§ **What to produce**: Using the data below, output a verbatim copy of the lines between the one holding "At what coordinates" and the one holding "The image size is (309, 206).", inclusive, without any pictures.

§ **Data excerpts**:

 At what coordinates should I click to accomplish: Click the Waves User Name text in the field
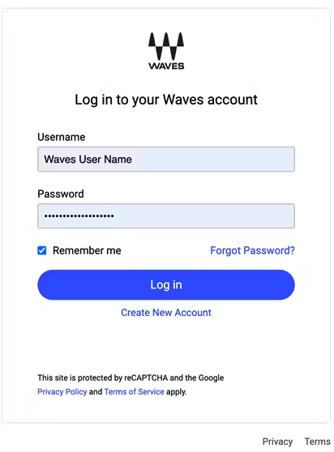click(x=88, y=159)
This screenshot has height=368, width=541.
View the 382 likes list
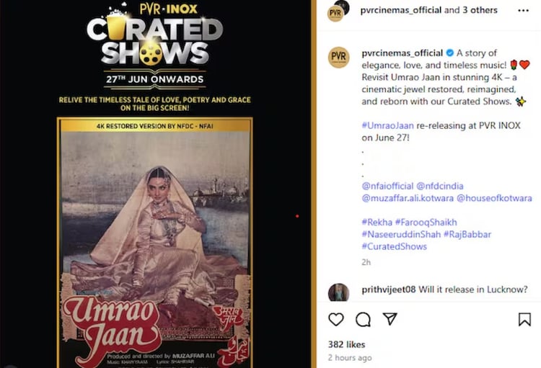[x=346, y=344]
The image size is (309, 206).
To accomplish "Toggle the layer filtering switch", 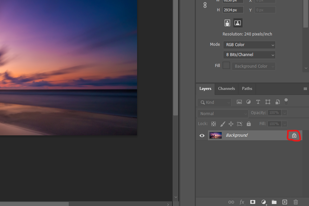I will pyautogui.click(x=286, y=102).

* * *

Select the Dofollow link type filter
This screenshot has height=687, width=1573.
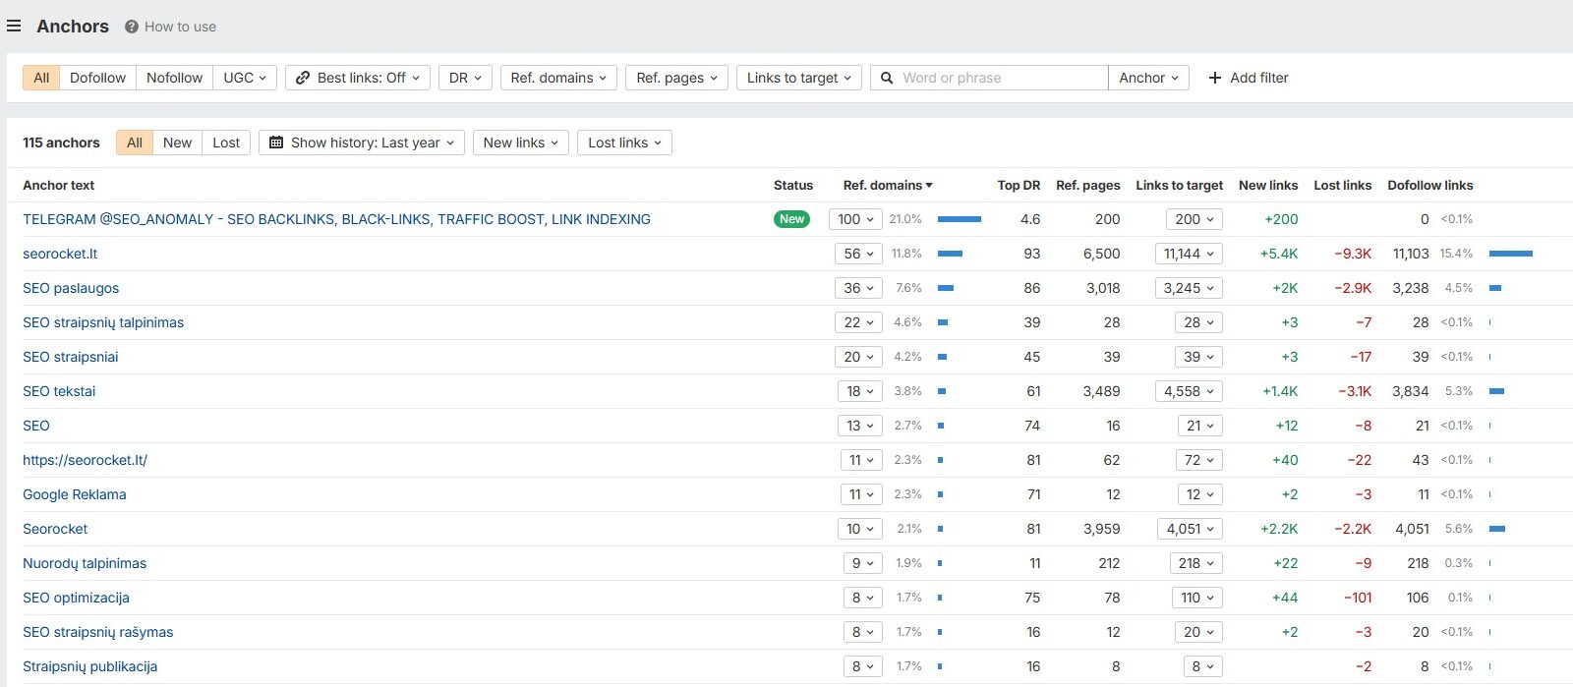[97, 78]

§ **Your response**:
 At what coordinates should I click to accomplish: Click the Waves User Name text in the field
click(x=88, y=159)
This screenshot has height=368, width=541.
View the 382 likes list
[x=346, y=344]
The image size is (309, 206).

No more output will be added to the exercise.